The priest decided to modify the traditional “out-of-court-settlement” strategy to suit local needs. Property disputes and marital strife were common, and the expenses of a court case could force them to sell their livestock and property. He would approach the families, first cautiously. “I would ask them: ‘Why are you fighting over a piece of land' Why do you want to deprive your sister of it and tear the family apart' What do you hope to gain'’” Then, he would involve the village elders, or the panch.
Sannybhai gained trust rapidly. The work he started in 1992 has spread to seven rural centres catering mainly to tribal disputes, while the Surat branch helps anyone who seeks them out. Together, they settle between 20 and 40 cases a month.
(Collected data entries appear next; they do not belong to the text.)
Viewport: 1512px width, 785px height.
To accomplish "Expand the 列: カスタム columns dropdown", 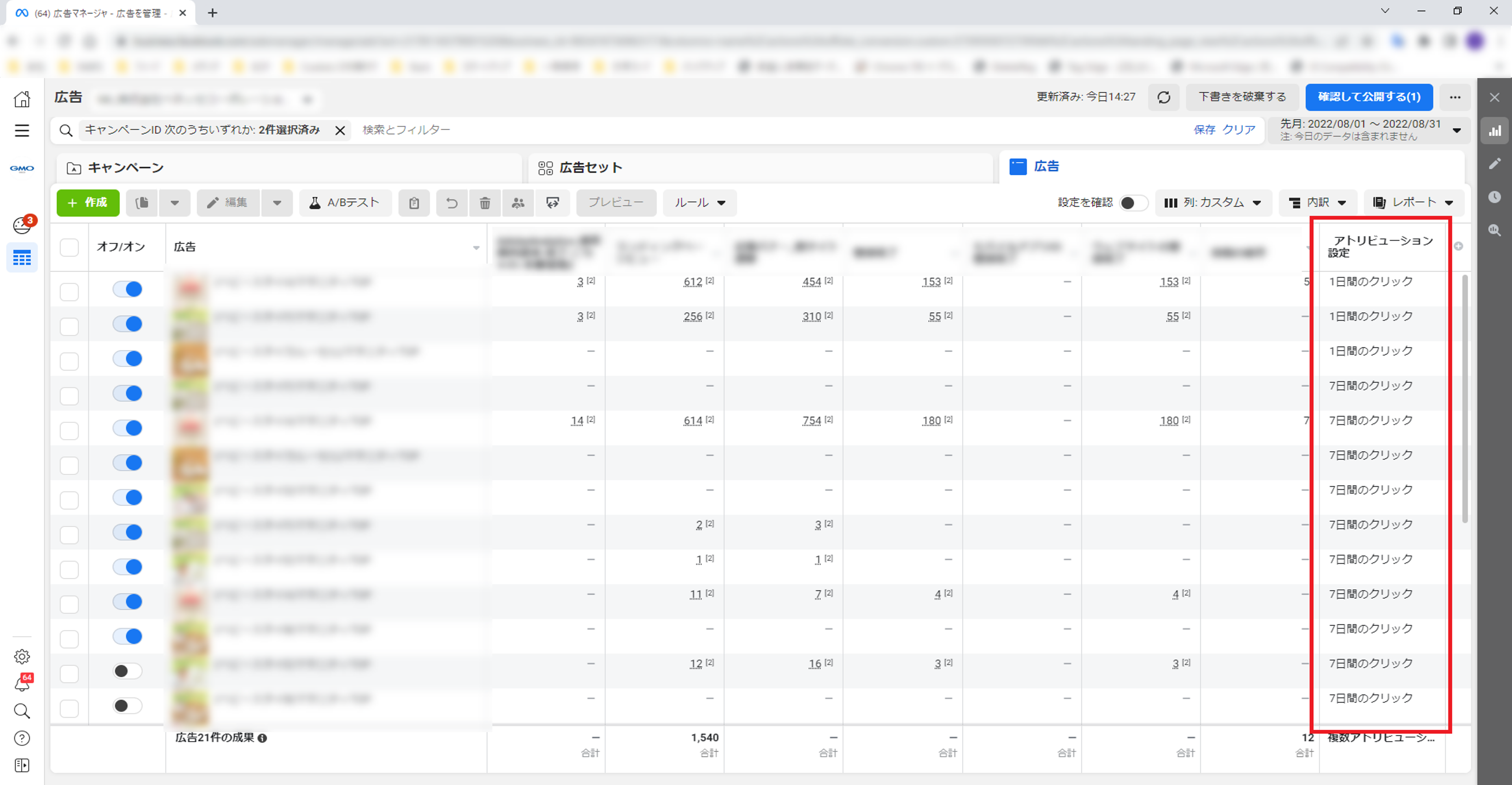I will (1213, 203).
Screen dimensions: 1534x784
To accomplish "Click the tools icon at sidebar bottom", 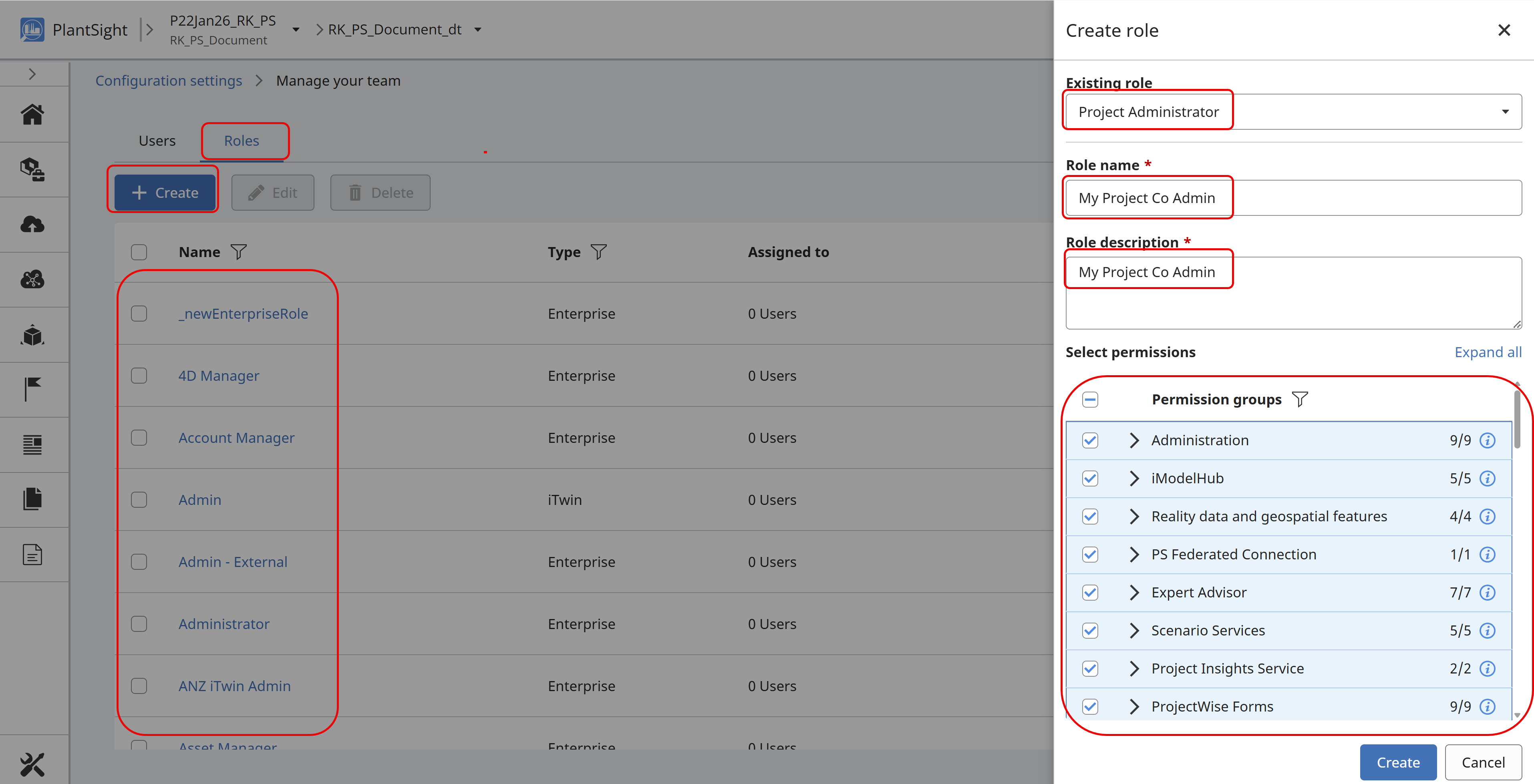I will (33, 764).
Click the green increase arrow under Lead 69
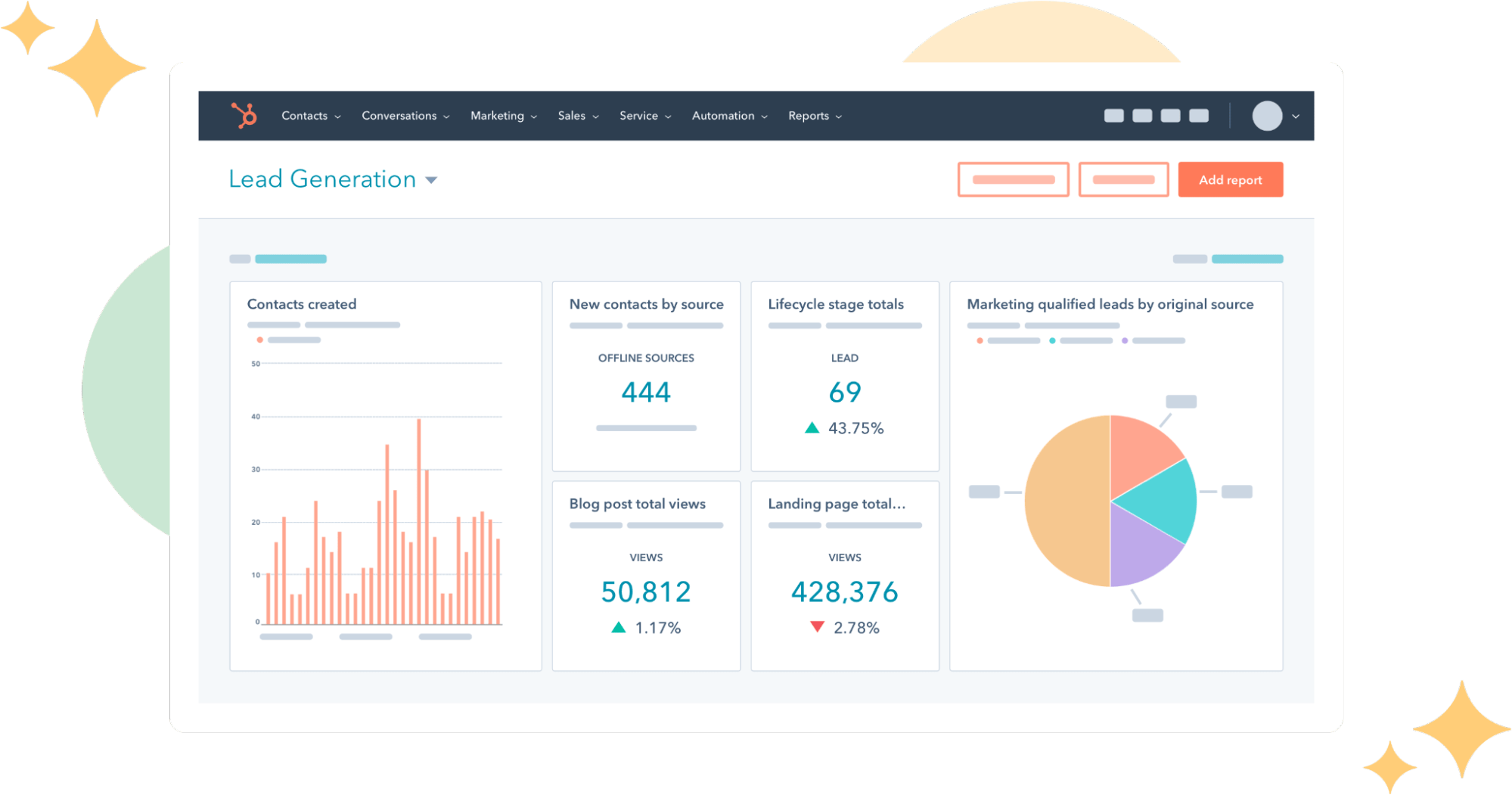This screenshot has height=795, width=1512. pos(812,427)
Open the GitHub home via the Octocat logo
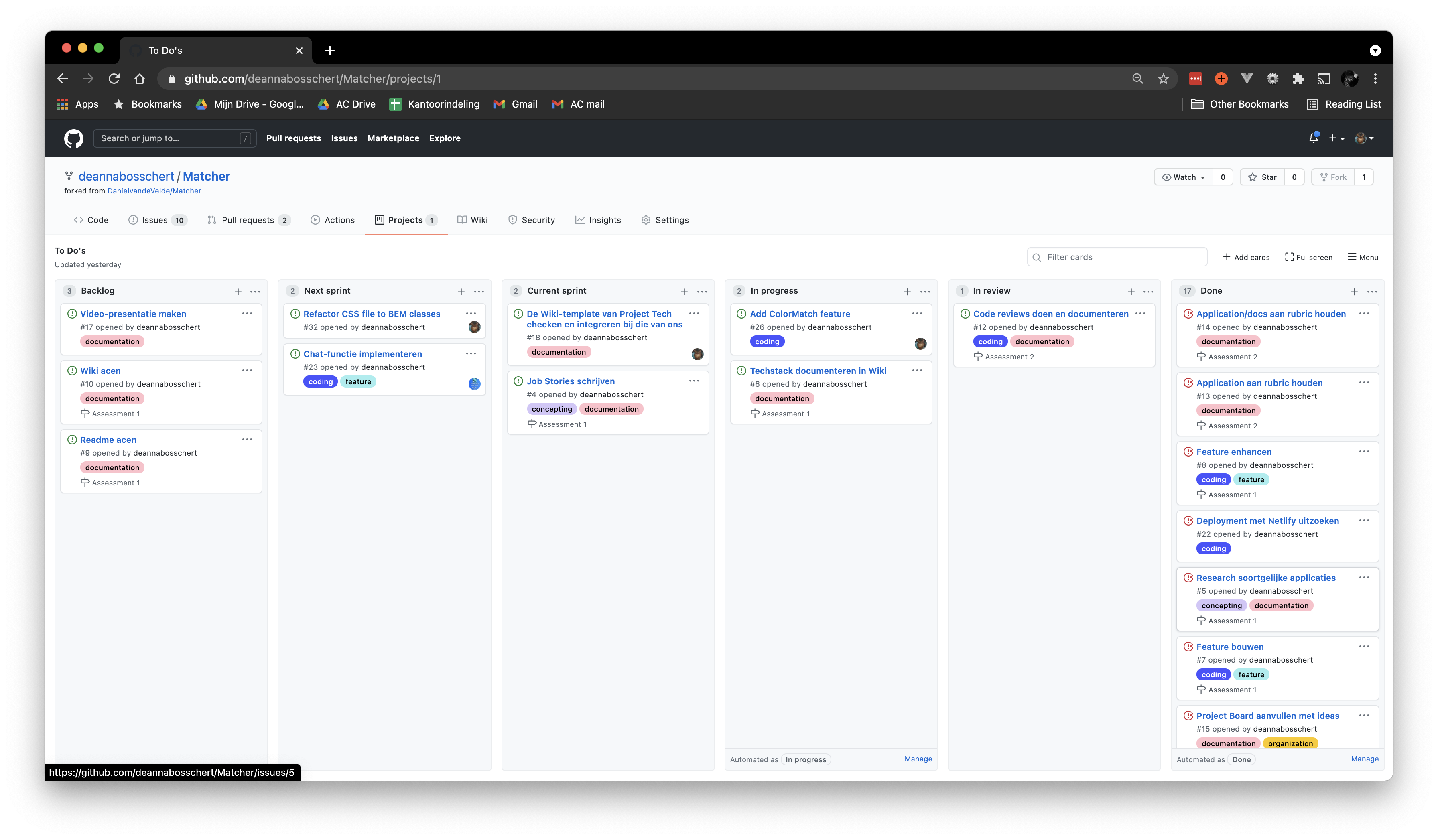Image resolution: width=1438 pixels, height=840 pixels. click(x=73, y=138)
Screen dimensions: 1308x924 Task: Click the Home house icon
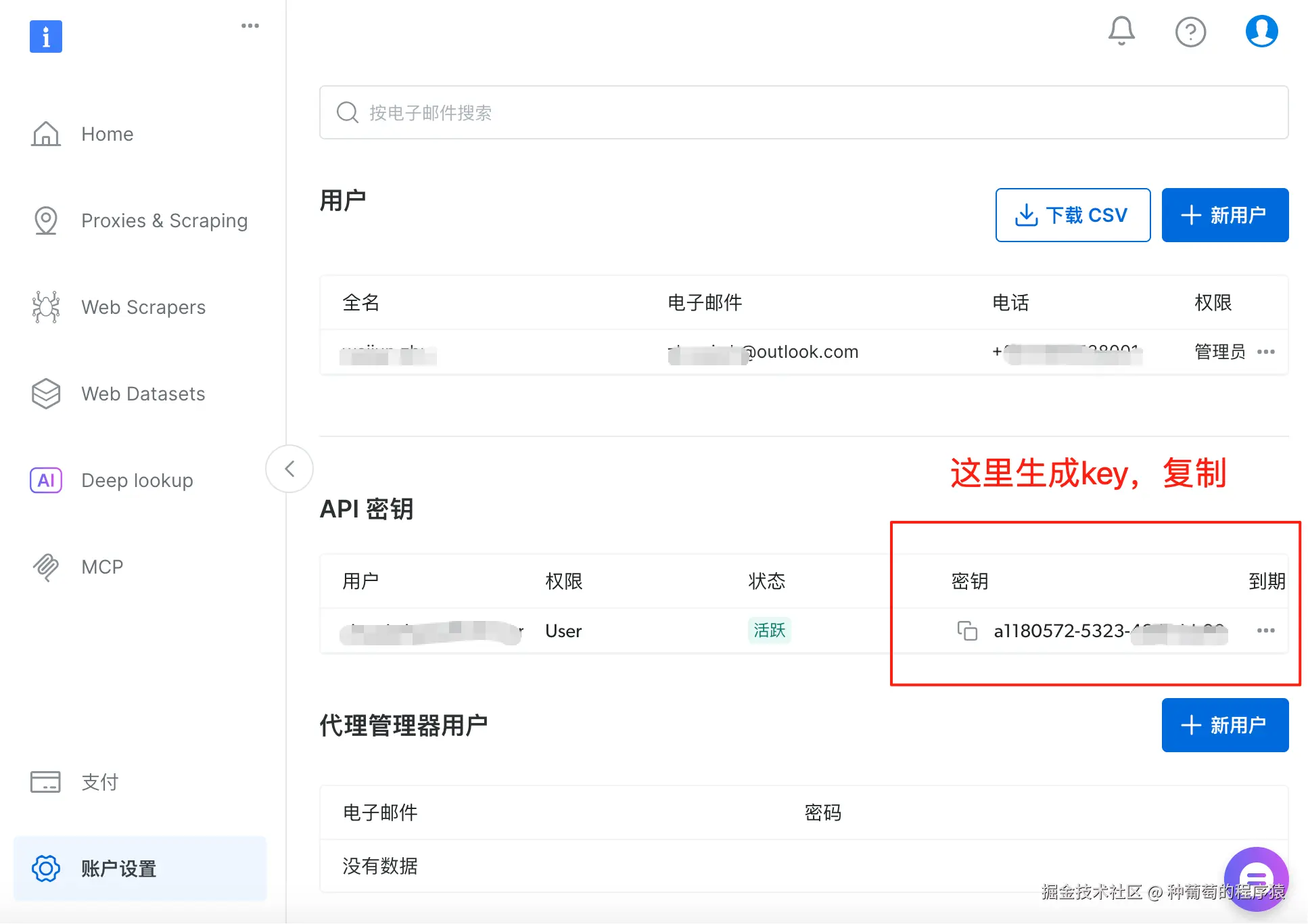pos(46,134)
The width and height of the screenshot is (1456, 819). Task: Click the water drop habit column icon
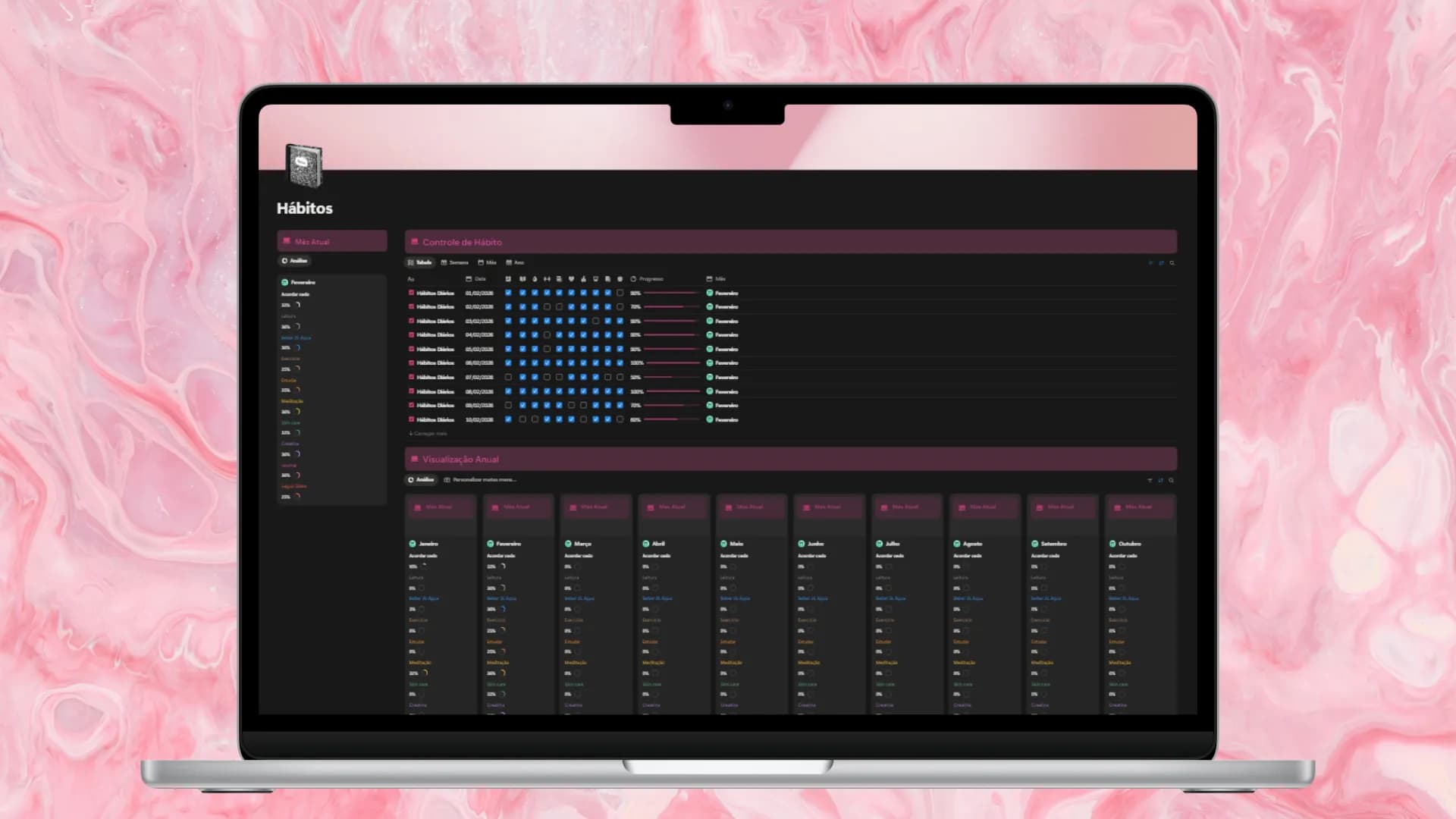tap(535, 279)

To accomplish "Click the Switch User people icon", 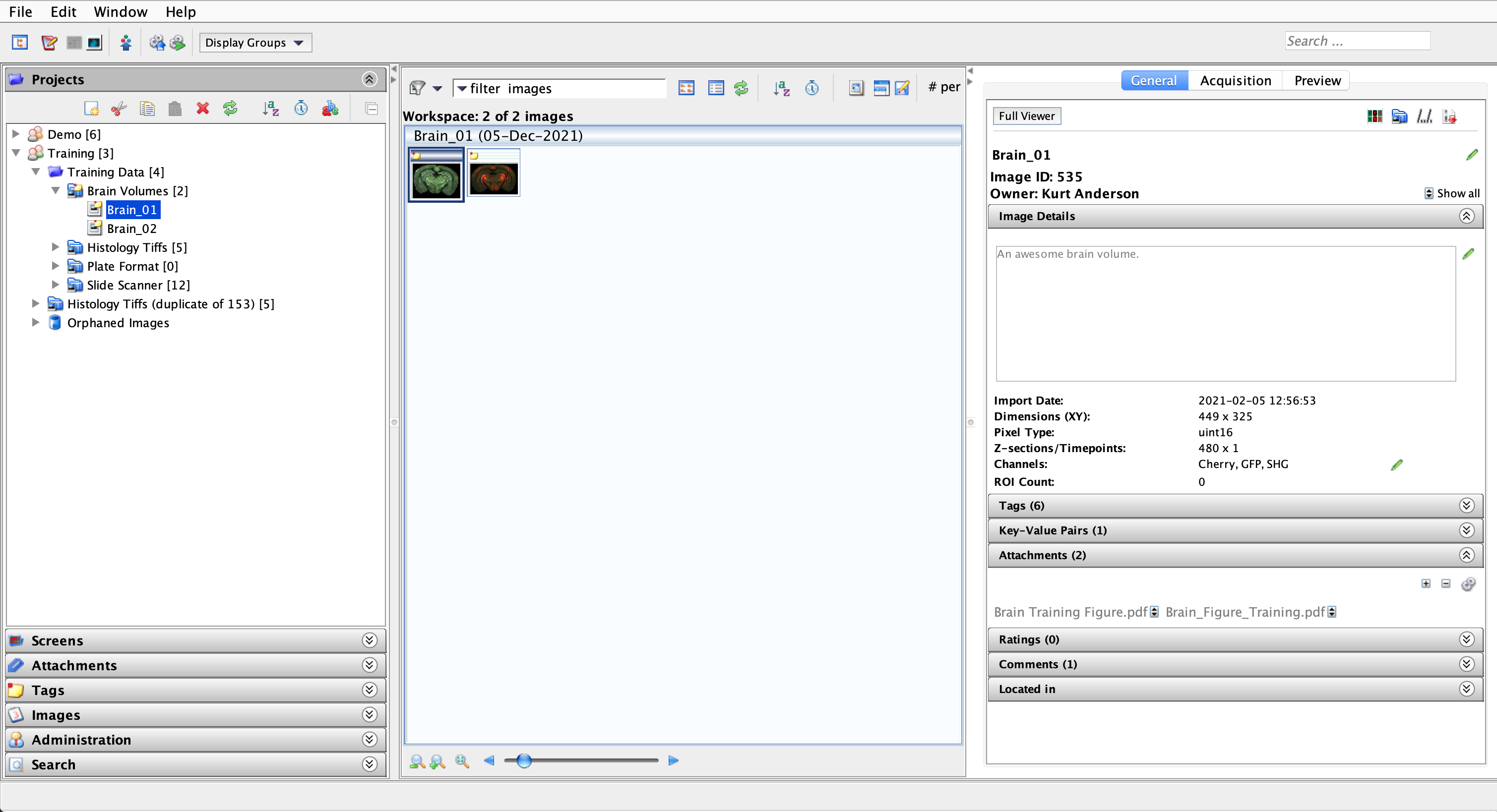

“Not only has this done away with the need for legal redress in around 90 per cent of the cases, it also helps maintain the social balance. It reduces enmity in a very close-knit society,” explains the soft-spoken man based in Surat, visiting Calcutta for a seminar organised by the Ashoka Innovators for the Public, of which he is a fellow.
If the conflict cannot be settled amicably, Stanny relies on a panel of lawyers to intervene. “First, we were working with non-tribal lawyers. But this started creating trouble. So we recruited 24 BA and BCom students, 15 of whom were girls, and supported them through an LLB course,” he recalls. Out of college, the team was encouraged to get court experience before taking on cases for the Legal Aid and Human Rights Centre. The NGO has also trained over 400 paralegals, half of them women. “Many are now employed by NGOs across Gujarat’s 11 tribal districts,” smiles Stanny, who joined the Jesuit order in 1982.
Now, he is moving away from direct intervention, leaving it to the seven independently-registered branches of the People’s Organisation, with a member strength of 20,000 tribal men and women, ensuring the movement’s sustainability.
Having developed “value-based” local leadership, Stanny can move on to bigger things. “I know they can operate without me.” Legal battles — with forest land rights high on the agenda, as a direct threat to the livelihood of the people — are what he hopes to stress on.
Jai Adivasi is how the People’s Organisation activists greet each other. For him, that is the sound of true success.